▸ **THE RECORDS**:
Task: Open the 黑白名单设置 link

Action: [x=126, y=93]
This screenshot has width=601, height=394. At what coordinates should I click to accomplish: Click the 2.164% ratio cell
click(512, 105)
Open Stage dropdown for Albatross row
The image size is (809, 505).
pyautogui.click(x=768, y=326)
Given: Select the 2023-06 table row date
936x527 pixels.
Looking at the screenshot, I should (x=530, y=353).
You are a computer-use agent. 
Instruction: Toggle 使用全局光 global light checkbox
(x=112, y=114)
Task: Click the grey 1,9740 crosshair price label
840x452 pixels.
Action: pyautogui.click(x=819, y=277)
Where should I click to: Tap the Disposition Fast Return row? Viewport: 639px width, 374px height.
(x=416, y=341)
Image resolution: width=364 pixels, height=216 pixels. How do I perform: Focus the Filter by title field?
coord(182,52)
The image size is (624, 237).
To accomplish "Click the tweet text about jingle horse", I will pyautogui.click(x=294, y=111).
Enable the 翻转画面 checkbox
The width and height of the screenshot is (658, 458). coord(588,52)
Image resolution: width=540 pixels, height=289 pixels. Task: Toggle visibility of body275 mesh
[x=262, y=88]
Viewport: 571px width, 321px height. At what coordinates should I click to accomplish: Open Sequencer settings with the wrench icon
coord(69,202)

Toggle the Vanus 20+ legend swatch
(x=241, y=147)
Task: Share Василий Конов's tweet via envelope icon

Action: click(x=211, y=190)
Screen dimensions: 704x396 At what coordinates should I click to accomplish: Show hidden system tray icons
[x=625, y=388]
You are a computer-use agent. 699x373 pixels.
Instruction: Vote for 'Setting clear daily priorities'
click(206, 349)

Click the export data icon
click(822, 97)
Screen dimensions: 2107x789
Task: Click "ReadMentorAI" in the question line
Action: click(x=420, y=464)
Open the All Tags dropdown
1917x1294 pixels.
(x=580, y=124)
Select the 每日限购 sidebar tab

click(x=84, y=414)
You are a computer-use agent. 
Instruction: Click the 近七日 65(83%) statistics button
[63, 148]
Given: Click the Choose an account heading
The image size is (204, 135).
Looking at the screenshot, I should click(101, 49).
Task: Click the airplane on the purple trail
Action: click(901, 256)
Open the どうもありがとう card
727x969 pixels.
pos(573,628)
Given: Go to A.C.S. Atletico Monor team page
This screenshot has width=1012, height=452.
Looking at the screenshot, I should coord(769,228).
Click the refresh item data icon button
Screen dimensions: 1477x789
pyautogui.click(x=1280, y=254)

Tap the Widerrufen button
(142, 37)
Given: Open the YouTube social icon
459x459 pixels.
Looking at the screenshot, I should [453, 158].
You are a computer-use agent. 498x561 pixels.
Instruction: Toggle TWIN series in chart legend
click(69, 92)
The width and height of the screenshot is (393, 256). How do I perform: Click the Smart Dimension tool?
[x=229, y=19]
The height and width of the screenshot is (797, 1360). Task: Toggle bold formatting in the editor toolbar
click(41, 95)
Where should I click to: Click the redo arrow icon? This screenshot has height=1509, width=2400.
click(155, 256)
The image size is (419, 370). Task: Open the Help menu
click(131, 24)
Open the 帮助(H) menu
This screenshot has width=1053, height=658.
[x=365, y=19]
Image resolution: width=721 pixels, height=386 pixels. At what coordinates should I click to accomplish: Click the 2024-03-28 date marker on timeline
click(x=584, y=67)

▸ **TASK REQUIREMENTS**: Reproduce every line of the listing above without changing anything.

▸ **OUTPUT**:
Task: Open the 黑白名单设置 link

Action: [x=126, y=93]
This screenshot has width=601, height=394. At what coordinates should I click to accomplish: Click the 2.164% ratio cell
click(512, 105)
Open Stage dropdown for Albatross row
The image size is (809, 505).
pyautogui.click(x=768, y=326)
Given: Select the 2023-06 table row date
936x527 pixels.
Looking at the screenshot, I should (x=530, y=353).
You are a computer-use agent. 
Instruction: Toggle 使用全局光 global light checkbox
(x=112, y=114)
Task: Click the grey 1,9740 crosshair price label
840x452 pixels.
Action: pyautogui.click(x=819, y=277)
Where should I click to: Tap the Disposition Fast Return row? Viewport: 639px width, 374px height.
(x=416, y=341)
Image resolution: width=364 pixels, height=216 pixels. How do I perform: Focus the Filter by title field?
coord(182,52)
The image size is (624, 237).
To accomplish "Click the tweet text about jingle horse", I will pyautogui.click(x=294, y=111).
Enable the 翻转画面 checkbox
The width and height of the screenshot is (658, 458). coord(588,52)
Image resolution: width=540 pixels, height=289 pixels. Task: Toggle visibility of body275 mesh
[x=262, y=88]
Viewport: 571px width, 321px height. At what coordinates should I click to accomplish: Open Sequencer settings with the wrench icon
coord(69,202)

Toggle the Vanus 20+ legend swatch
(x=241, y=147)
Task: Share Василий Конов's tweet via envelope icon

Action: click(x=211, y=190)
Screen dimensions: 704x396 At what coordinates should I click to accomplish: Show hidden system tray icons
[x=625, y=388]
You are a computer-use agent. 699x373 pixels.
Instruction: Vote for 'Setting clear daily priorities'
click(206, 349)

Click the export data icon
click(822, 97)
Screen dimensions: 2107x789
Task: Click "ReadMentorAI" in the question line
Action: click(x=420, y=464)
Open the All Tags dropdown
1917x1294 pixels.
(x=580, y=124)
Select the 每日限购 sidebar tab

click(x=84, y=414)
You are a computer-use agent. 
Instruction: Click the 近七日 65(83%) statistics button
[63, 148]
Given: Click the Choose an account heading
The image size is (204, 135).
Looking at the screenshot, I should click(101, 49).
Task: Click the airplane on the purple trail
Action: click(901, 256)
Open the どうもありがとう card
727x969 pixels.
pos(573,628)
Given: Go to A.C.S. Atletico Monor team page
This screenshot has width=1012, height=452.
Looking at the screenshot, I should coord(769,228).
Click the refresh item data icon button
Screen dimensions: 1477x789
pyautogui.click(x=1280, y=254)

Tap the Widerrufen button
(142, 37)
Given: Open the YouTube social icon
459x459 pixels.
Looking at the screenshot, I should [453, 158].
You are a computer-use agent. 498x561 pixels.
Instruction: Toggle TWIN series in chart legend
click(69, 92)
The width and height of the screenshot is (393, 256). How do I perform: Click the Smart Dimension tool?
[x=229, y=19]
The height and width of the screenshot is (797, 1360). Task: Toggle bold formatting in the editor toolbar
click(41, 95)
Where should I click to: Click the redo arrow icon? This screenshot has height=1509, width=2400.
click(155, 256)
The image size is (419, 370). Task: Open the Help menu
click(131, 24)
Open the 帮助(H) menu
This screenshot has width=1053, height=658.
[x=365, y=19]
Image resolution: width=721 pixels, height=386 pixels. At what coordinates should I click to accomplish: Click the 2024-03-28 date marker on timeline
click(x=584, y=67)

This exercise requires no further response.